======== Supplied text
The American novelist and short-story writer John O'Hara (1905-1970) had an extraordinary ability to reproduce the look and sound of contemporary America.
John O'Hara was born on Jan. 31, 1905, in Pottsville, Pa., the eldest of eight children. He was brought up as a Catholic. Expelled from Fordham Preparatory School and the Keystone State Normal School, he graduated, as class valedictorian, from the Niagara, N.Y., Preparatory School in 1924, but his father's death prevented his entering college.
For the next 10 years O'Hara worked as ship steward, railroad freight clerk, gas meter reader, amusement park guard, soda jerk, and press agent but, more importantly, as a journalist, first in Pottsville and then in New York City. He also wrote magazine pieces for Time and the New Yorker and worked briefly as a literary secretary and as a press agent.
Appointment in Samarra (1934), O'Hara's first and best novel, is the tragedy of Julian English, who initiates his own downfall by throwing a drink into the face of a social superior. A compelling study of status in Pennsylvania society, it illustrates what critic Lionel Trilling describes as O'Hara's dominant theme: "the imagination of society as some strange sentient organism which acts by laws of its own being which are not to be understood." Upon the success of the novel, O'Hara began work as a Hollywood film writer, his chief occupation until the mid-1940s.
================
======== Provided material
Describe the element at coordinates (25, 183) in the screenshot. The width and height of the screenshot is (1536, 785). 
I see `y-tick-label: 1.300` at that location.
================
Work to be completed:
Extend the biographical passage on John O'Hara, picking up right after its last sentence.

Answer box:
O'Hara's association with the New Yorker, dating from 1928, is the source of his story collections. The first, The Doctor's Son and Other Stories (1935), was followed by a best-selling novel, Butterfield 8 (1935), based on a famous murder case and remarkable for its accurate nightclub-underworld argot.
A novel, Hope of Heaven (1938), and a story collection, Files on Parade (1939), were less significant than O'Hara's series of sketches collected as Pal Joey (1940). Adapted by O'Hara in 1941 for the stage, with music and lyrics by Richard Rodgers and Lorenz Hart, it was the season's hit.
In 1944 O'Hara worked as war correspondent for Liberty magazine. The following year his only child, his daughter Wylie, was born. After World War II O'Hara's career remained commercially successful but became critically uncertain. A Rage to Live (1949) had huge sales but mixed reviews. Ten North Frederick (1955) and From the Terrace (1958) were both best-selling novels made into movies, but Terrace received especially bad reviews.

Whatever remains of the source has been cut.